Extreme weather events are becoming more frequent due to climate change. As the economic costs of disasters rise, can the insurance industry cope with the losses?
Extreme weather events like these are becoming more frequent. It’s not just causing untold human suffering but also ever-growing economic costs. As the losses pile up, will insurers be able to cope with the damage?
In 2017 Hurricane Harvey, mudslides in Sierra Leone, and monsoon floods in South Asia all contributed to the largest year on record for insurance losses - with payouts totalling $144bn.
In America for example between 1980 and 2015 you had about five events a year that each cost more than $1bn in damage. Since 2016 it’s been an average of 15 events like this a year.
This leaves the insurance industry uniquely exposed and having to pay out a lot of money all at once. Insurers aren’t helped by the obsolete information they rely on either. They find it hard to predict when this happens because their models are not really taking into account climate change. They look at maybe 30, 40 years of data and they assume that the environment within these data, this period, is pretty stable. So these models look at a world that doesn’t really exist anymore.
And it’s no surprise what’s now happening to the price of insurance. If you look at the last quarter premiums on property insurance in America rose by 10%. In Australia and New Zealand they rose by about 18%. And at some point premiums may simply become unaffordable especially so as disasters regularly happen in places where people can least afford to pay high premiums.
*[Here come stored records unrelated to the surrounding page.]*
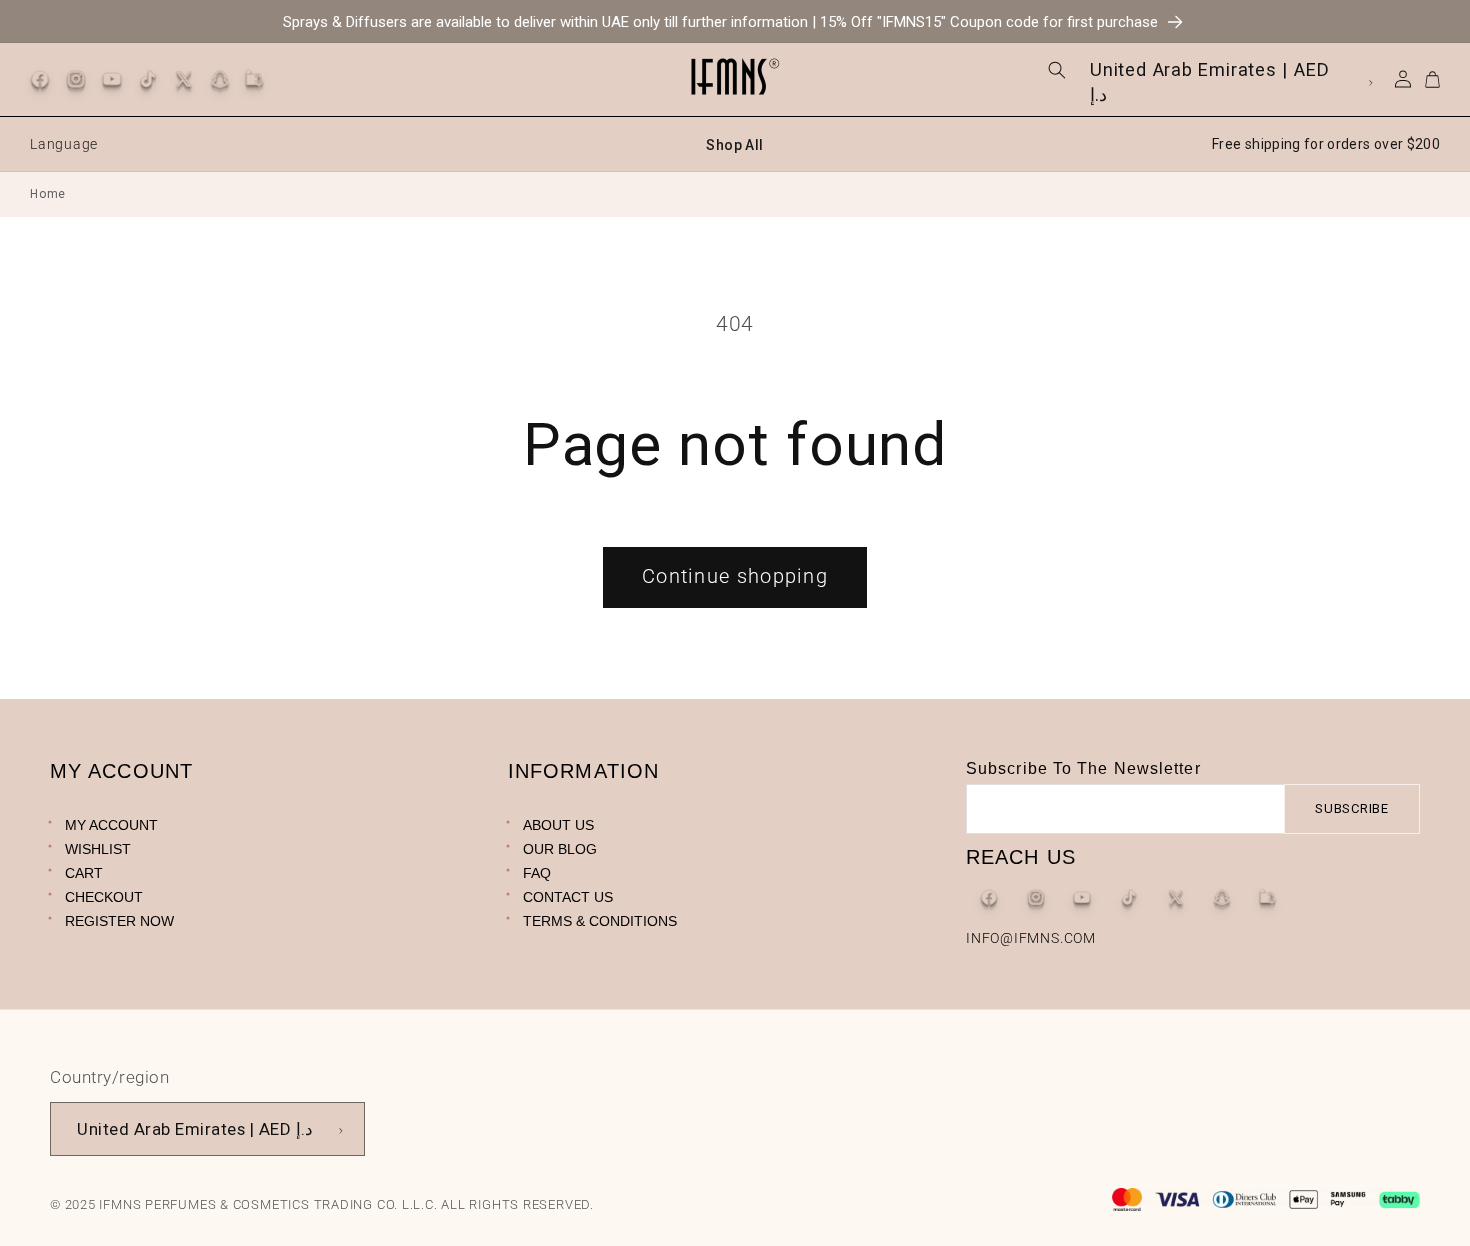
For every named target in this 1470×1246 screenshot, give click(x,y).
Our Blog (560, 848)
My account (111, 824)
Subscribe (1352, 808)
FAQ (537, 872)
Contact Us (568, 896)
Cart (84, 872)
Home (48, 194)
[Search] (1057, 70)
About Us (558, 824)
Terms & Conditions (600, 920)
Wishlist (98, 848)
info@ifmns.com (1031, 937)
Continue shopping (735, 576)
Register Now (119, 920)
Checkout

Half of last year’s losses from natural disasters were uninsured. And in America 85% of homeowners have no flood insurance even though half of the population lives near water. Increasing premiums might just lead to even more people being left out in the cold. But there are some more novel solutions.
So, for example, Lloyd’s of London has a policy that sends €1,000 per hectare to Spanish olive farmers as soon as the temperatures reach 36 degrees. So these are very simple solutions to put in place, very easy to implement and also quite cheap in fact, which is the main advantage. Rather than compensate the farmers after their losses are reported insurance companies monitor a specific parameter such as rainfall or temperature.
When this passes an agreed threshold they pay out a lump sum. Known as parametric insurance, this approach can help the insurance companies cut costs and in turn bring down premiums for the consumer. But as the climate crisis worsens the same challenges are likely to re-emerge. We cannot expect insurers to save us from climate change because the world fundamentally cannot be insured against climate change. However many companies already offer discounts to homeowners who for example install metallic shutters on the windows or flood-proof doors.
But they could make a more drastic step. So a city on the coast wants to build flood defences. This will require a lot of money but perhaps insurers maybe in cooperation with banks could offer some financing for them to do that. They can help us design solutions or take measures that will limit losses. And this is really the crucial role they can play.